### EXERCISE DETAILS
Collect all lines from the records below that include the word "شرقی".

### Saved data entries
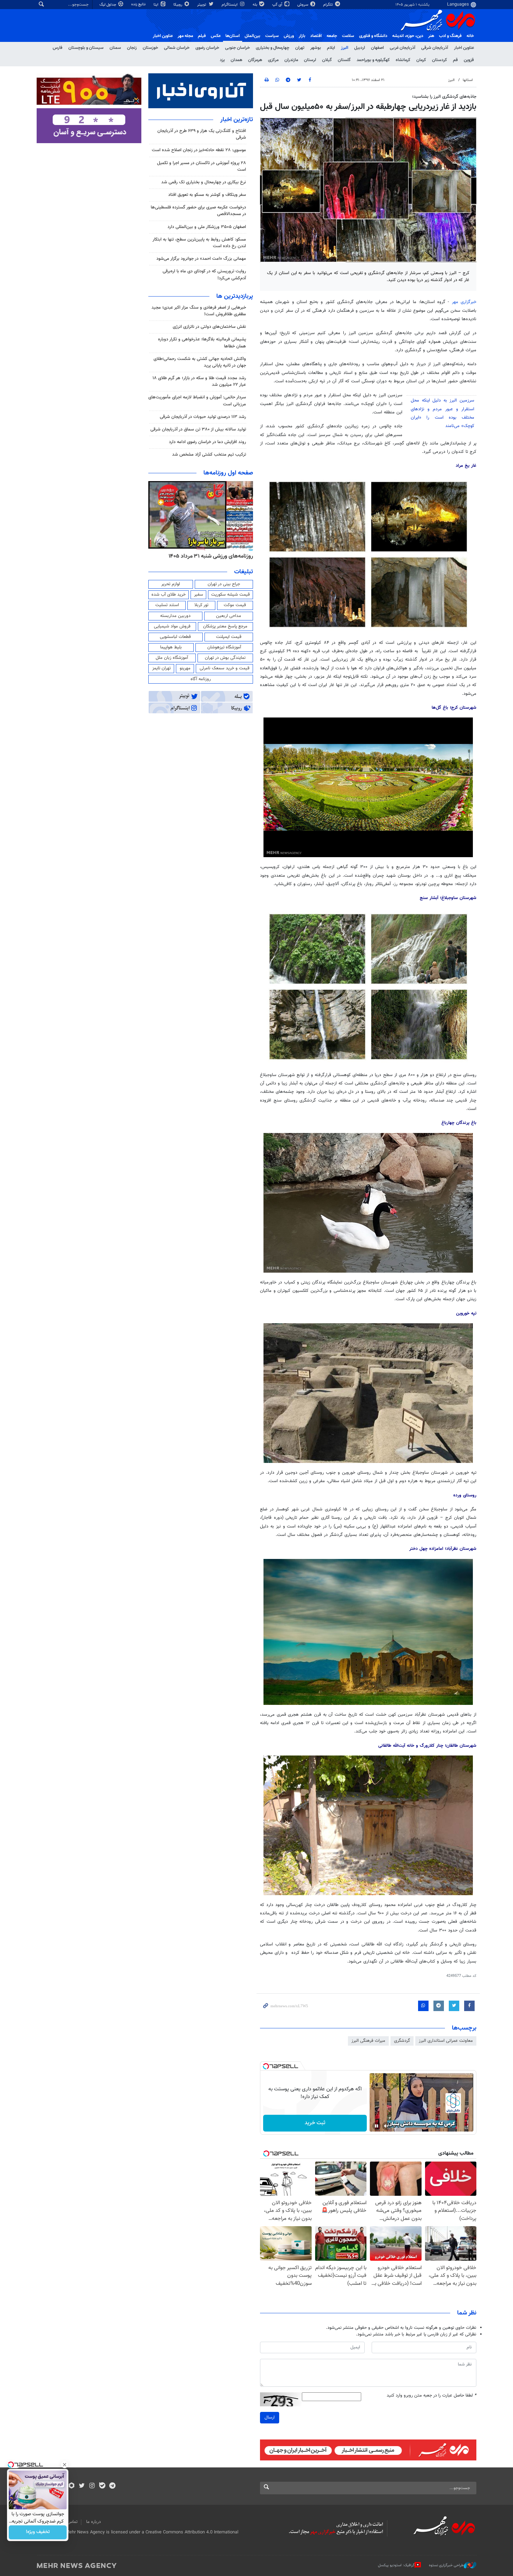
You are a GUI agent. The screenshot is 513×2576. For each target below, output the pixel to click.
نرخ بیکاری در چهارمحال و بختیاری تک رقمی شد (203, 182)
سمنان (115, 47)
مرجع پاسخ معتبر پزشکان (225, 626)
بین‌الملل (252, 35)
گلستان (344, 60)
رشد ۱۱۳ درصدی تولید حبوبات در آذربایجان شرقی (203, 416)
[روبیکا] (71, 2486)
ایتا (156, 5)
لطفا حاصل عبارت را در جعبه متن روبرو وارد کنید (431, 2395)
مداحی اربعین (228, 615)
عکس (216, 35)
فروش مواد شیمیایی (172, 626)
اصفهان (377, 47)
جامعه (332, 35)
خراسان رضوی (207, 47)
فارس (57, 47)
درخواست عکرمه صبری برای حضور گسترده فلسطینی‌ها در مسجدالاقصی (198, 211)
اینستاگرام (230, 5)
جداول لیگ (108, 5)
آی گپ (277, 5)
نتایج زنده (139, 4)
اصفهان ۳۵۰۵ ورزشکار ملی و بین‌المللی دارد (207, 226)
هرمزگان (255, 60)
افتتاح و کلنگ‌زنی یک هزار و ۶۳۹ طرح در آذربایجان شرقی (201, 134)
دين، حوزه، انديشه (407, 35)
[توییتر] (81, 2486)
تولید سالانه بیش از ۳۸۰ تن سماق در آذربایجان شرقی (198, 429)
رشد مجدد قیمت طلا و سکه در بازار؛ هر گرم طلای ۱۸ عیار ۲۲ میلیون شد (199, 381)
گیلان (327, 60)
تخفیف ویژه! (38, 2532)
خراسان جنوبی (237, 47)
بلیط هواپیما (171, 647)
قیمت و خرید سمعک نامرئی (225, 668)
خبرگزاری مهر (464, 302)
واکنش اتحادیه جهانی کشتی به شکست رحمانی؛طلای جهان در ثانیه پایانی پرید (200, 362)
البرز (344, 47)
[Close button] (64, 2464)
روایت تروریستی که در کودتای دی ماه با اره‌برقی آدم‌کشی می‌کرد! (204, 274)
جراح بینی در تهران (224, 584)
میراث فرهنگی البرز (368, 2040)
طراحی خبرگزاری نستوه (446, 2565)
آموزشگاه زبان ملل (172, 657)
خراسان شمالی (176, 47)
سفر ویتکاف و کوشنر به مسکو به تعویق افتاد (207, 194)
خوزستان (150, 47)
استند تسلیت (167, 605)
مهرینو (185, 668)
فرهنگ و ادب (450, 35)
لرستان (310, 60)
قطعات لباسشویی (175, 636)
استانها (468, 80)
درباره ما (93, 2521)
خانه (470, 35)
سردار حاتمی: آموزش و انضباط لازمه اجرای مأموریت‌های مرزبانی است (197, 400)
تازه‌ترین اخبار (236, 119)
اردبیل (359, 47)
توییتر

### RESPONSE TO THE TASK
رشد ۱۱۳ درصدی تولید حبوبات در آذربایجان شرقی (203, 416)
افتتاح و کلنگ‌زنی یک هزار و ۶۳۹ طرح در آذربایجان شرقی (201, 134)
تولید سالانه بیش از ۳۸۰ تن سماق در آذربایجان شرقی (198, 429)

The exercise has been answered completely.